Ein britisches Magazin kürte das "Berghain" zum besten Club der Welt. Die Clubszene Berlins, das Nachtleben zählt mittlerweile als wichtiger Wirtschaftsfaktor und dennoch oder gerade darum häufen sich die Lärmbeschwerden der Anwohner.

Die Hoffnung stirbt bekanntlich zuletzt, und im Moment sieht es so aus, als ob das Schlimmste vielleicht doch noch verhindert werden könnte. Einen Monat ist es her, da verschickten Lars Döring und Pamela Schobeß eine Rundmail, die von der Aufmachung ein wenig an eine Traueranzeige erinnerte, und der Anlass für das Schreiben war dann auch kein erfreulicher: „Am 01.01.2011 ist Schluss!“ Was die Betreiber des Icons in der Cantianstraße in Prenzlauer Berg mit wenigen nüchternen Worten verkündeten, sorgte für Entsetzen in der Berliner Clubszene, denn seit 14 Jahren ist das Icon eine Institution im Berliner Nachtleben.

Was war geschehen? Ein Anwohner eines neu errichteten Wohnhauses neben dem Icon hatte sich beim zuständigen Stadtentwicklungsamt Pankow beschwert. Über den Lärm, über die vielen Menschen nachts vor dem Eingang. Das Ergebnis: Am Jahresende soll Lars Döring und Pamela Schobeß die Konzession entzogen werden. Die beiden fühlen sich hintergangen. Oft genug werbe der Senat mit dem Verweis auf die Clubszene für die Stadt, das Nachtleben sei mittlerweile ein wichtiger Wirtschaftsfaktor. „Uns bringt das leider gar nichts“, so ihr Fazit.

Ernüchterung und Euphorie – zwischen diesen zwei Polen schwanken die Protagonisten der Clubszene derzeit. Neue Läden eröffnen ebenso regelmäßig, wie alte schließen. Erst am Wochenende bezogen die Betreiber des 305 die Räume des ehemaligen WMF an der Klosterstraße in Mitte. Der ständige Wandel macht Berlin gerade bei jungen Menschen beliebt, vor allem im Ausland. Die Stadt gilt als internationale Hochburg der elektronischen Musik, ein britisches Magazin kürte das Berghain im vergangenen Jahr zum besten Club der Welt. In dem stillgelegten Heizkraftwerk am Wriezener Bahnhof in Friedrichshain feiern Woche für Woche Nachtschwärmer aus ganz Europa, der Journalist und Buchautor Tobias Rapp gab ihnen den Namen Easyjetset. Nur: Partymacher, die keine Industrieruinen im Niemandsland betreiben, sondern sich mit ihren Läden in belebten Kiezen befinden, haben es schwer. So wie dem Icon geht es derzeit einigen Clubs. Die Beschwerden genervter, zumeist neu zugezogener Anwohner häufen sich ebenso wie die daraus resultierenden Konflikte.

Bereitgestelltes Material.
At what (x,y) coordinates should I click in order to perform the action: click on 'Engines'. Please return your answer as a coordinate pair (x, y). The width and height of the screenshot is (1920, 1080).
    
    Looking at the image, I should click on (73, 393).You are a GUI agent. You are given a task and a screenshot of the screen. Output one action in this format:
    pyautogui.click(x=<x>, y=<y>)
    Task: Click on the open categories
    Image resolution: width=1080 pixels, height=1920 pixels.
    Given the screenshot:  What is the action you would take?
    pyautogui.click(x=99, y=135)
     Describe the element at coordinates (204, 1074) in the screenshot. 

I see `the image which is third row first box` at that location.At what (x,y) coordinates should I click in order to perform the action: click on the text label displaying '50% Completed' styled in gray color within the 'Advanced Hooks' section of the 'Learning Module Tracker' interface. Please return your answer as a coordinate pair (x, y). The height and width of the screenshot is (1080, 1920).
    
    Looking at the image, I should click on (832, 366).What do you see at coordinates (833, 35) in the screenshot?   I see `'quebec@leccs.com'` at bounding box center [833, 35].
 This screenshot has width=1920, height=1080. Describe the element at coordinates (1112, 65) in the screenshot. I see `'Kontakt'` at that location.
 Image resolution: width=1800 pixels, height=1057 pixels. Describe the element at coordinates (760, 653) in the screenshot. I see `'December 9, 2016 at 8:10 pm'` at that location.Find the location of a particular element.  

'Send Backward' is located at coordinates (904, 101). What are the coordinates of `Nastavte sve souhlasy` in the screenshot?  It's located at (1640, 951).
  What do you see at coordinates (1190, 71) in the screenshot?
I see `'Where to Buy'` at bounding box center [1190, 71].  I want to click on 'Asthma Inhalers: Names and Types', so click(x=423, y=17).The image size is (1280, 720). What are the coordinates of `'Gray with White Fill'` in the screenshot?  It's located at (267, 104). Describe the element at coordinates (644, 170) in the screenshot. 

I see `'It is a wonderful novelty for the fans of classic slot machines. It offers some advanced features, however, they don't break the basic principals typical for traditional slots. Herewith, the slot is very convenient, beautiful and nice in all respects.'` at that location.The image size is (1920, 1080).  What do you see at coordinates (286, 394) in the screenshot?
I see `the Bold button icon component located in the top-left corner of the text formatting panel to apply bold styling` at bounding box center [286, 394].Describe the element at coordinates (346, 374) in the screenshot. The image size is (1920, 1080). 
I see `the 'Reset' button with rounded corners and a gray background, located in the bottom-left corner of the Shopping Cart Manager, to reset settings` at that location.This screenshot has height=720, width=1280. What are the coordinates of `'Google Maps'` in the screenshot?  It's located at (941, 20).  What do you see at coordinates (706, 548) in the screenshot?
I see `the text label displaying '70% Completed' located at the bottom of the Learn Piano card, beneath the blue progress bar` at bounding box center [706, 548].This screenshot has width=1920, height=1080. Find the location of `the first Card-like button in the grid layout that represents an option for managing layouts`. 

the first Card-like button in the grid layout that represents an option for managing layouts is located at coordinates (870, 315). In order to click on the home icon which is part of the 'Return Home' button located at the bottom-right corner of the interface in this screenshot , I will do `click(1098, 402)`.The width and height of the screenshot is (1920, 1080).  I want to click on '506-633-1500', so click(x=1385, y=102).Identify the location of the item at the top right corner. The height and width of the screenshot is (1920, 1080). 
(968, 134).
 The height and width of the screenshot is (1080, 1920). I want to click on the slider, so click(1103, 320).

Arbeitsaufträge.
**a)** Seit wie vielen Jahren ist das Icon dem Artikel zufolge eine Institution im Berliner Nachtleben?
**b)** Zählen Sie sämtliche Personen auf, die der Artikel mit vollem Namen nennt.
**c)** Prüfen Sie anhand des Artikels, ob die folgenden Aussagen zutreffen:
(i) Die Beschwerde über das Icon stammte von einem Anwohner eines neu errichteten Wohnhauses.
(ii) Das Berghain befindet sich in einem ehemaligen Kino.
(iii) Den Namen Easyjetset prägte ein britisches Magazin.

Lösungen.
**a)** Seit 14 Jahren.

**b)** Lars Döring, Pamela Schobeß, Tobias Rapp

**c)**
(i) Ja: „Ein Anwohner eines neu errichteten Wohnhauses neben dem Icon hatte sich beim zuständigen Stadtentwicklungsamt Pankow beschwert.“
(ii) Nein: „In dem stillgelegten Heizkraftwerk am Wriezener Bahnhof in Friedrichshain“
(iii) Nein: „der Journalist und Buchautor Tobias Rapp gab ihnen den Namen Easyjetset“